Coldiretti e Anci: protocollo per mense, filiere corte e tutela del territorio
Firmato a Roma un accordo strutturale tra Comuni e mondo agricolo per valorizzare le produzioni italiane, promuovere stili alimentari sani e sostenibili e rafforzare il ruolo dei territori e delle comunità locali.
Valorizzare le produzioni nazionali, tutelare i territori e promuovere modelli alimentari sani e sostenibili. Sono questi gli obiettivi principali del Protocollo d’Intesa firmato oggi a Roma da Coldiretti e Anci, che avvia una collaborazione strutturale tra Comuni italiani e mondo agricolo. L’accordo riconosce all’agricoltura un ruolo multifunzionale, non solo economico ma anche sociale e ambientale, nel presidio del paesaggio, nella tutela della salute dei cittadini e nella coesione delle comunità.
I Comuni vengono indicati come soggetti chiave per rafforzare il legame tra comunità e filiere locali, assumendo un ruolo centrale nella gestione del territorio e nella promozione di scelte alimentari più sostenibili.
Confronto continuo per uniformare le regole
Coldiretti e Anci concordano sulla necessità di un confronto periodico per approfondire temi di comune interesse e definire indicazioni applicative omogenee su tutto il territorio nazionale. L’obiettivo è semplificare l’azione amministrativa e supportare le imprese agricole nell’interpretazione e nell’applicazione delle norme di competenza comunale.
Un focus particolare sarà dedicato alla normativa della tassa sui rifiuti (TARI), per tenere conto delle specificità dell’attività agricola e dei rifiuti prodotti dalle aziende del settore. Un tema che spesso rappresenta un peso burocratico e finanziario per le imprese e che il Protocollo intende affrontare con un approccio più adeguato e condiviso.
Mense pubbliche: più prodotti locali, biologici e stagionali
Tra gli assi principali del Protocollo figura la ristorazione collettiva, con l’impegno a incrementare l’utilizzo di prodotti made in Italy nelle mense pubbliche e scolastiche. L’accordo prevede l’aumento dell’uso di alimenti locali, stagionali, biologici e provenienti da filiere corte, introducendo criteri di qualità, trasparenza e origine nelle forniture.
Per supportare i Comuni in questo percorso, sarà previsto un aiuto nella definizione di capitolati e disciplinari che includano standard più elevati. La misura risponde anche a una domanda crescente da parte dei cittadini: secondo un’indagine Coldiretti/Censis, solo il 38% ritiene adeguate le informazioni disponibili nelle mense, mentre l’86% chiede più alimenti freschi e di stagione.
Educazione alimentare: scuola, famiglie e produttori insieme
Il Protocollo dedica un capitolo specifico all’educazione alimentare, con iniziative rivolte soprattutto ai più giovani per promuovere corretti stili di vita e valorizzare la Dieta Mediterranea.

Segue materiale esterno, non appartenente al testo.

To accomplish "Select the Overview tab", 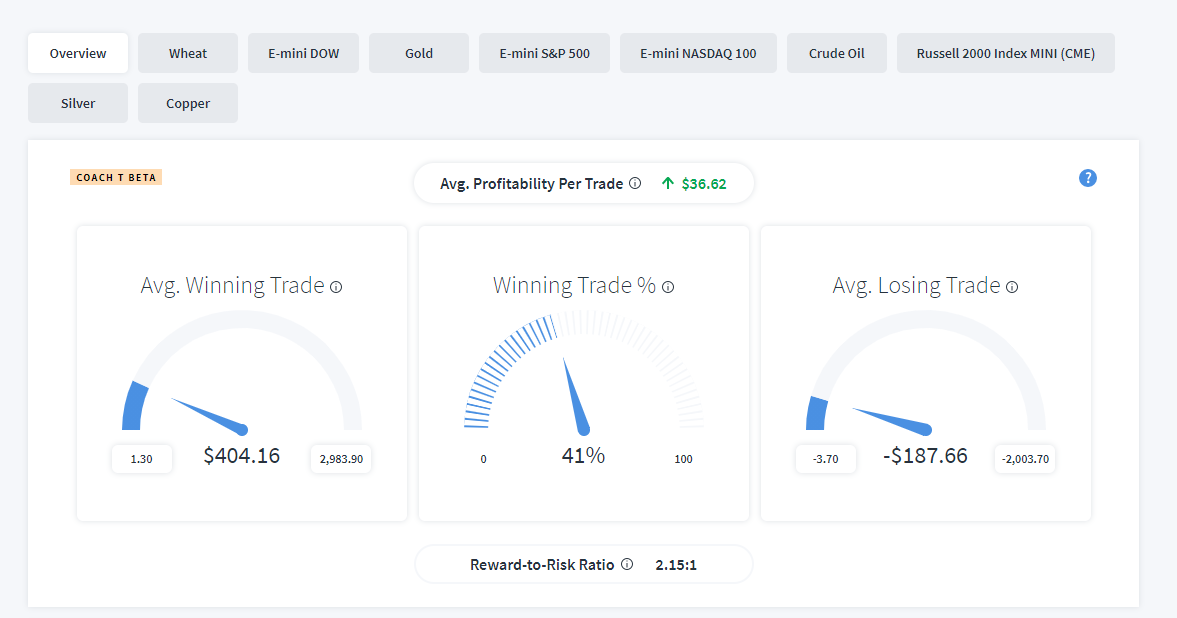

Tra le attività previste ci sono percorsi didattici, laboratori e progetti territoriali che coinvolgeranno scuola, famiglie e produttori agricoli.
L’obiettivo è anche contrastare la diffusione dei prodotti ultra-formulati, tema su cui Coldiretti ha più volte lanciato l’allarme, promuovendo invece un’alimentazione più naturale e sostenibile fin dall’infanzia.
Filiere corte, turismo rurale e innovazione giovanile
L’intesa interviene anche su filiere corte, turismo rurale e tutela del suolo agricolo, riconoscendo la valenza economica e identitaria delle produzioni locali. Il Protocollo promuove inoltre forme di welfare di prossimità attraverso l’agricoltura sociale, che oggi offre servizi a migliaia di persone con fragilità.
Particolare attenzione viene dedicata all’imprenditorialità giovanile e femminile, considerata motore di innovazione e rigenerazione territoriale. L’accordo rappresenta quindi una strategia a lungo termine per rafforzare le comunità locali, valorizzare le tradizioni produttive e sostenere uno sviluppo sostenibile basato su agricoltura e territorio.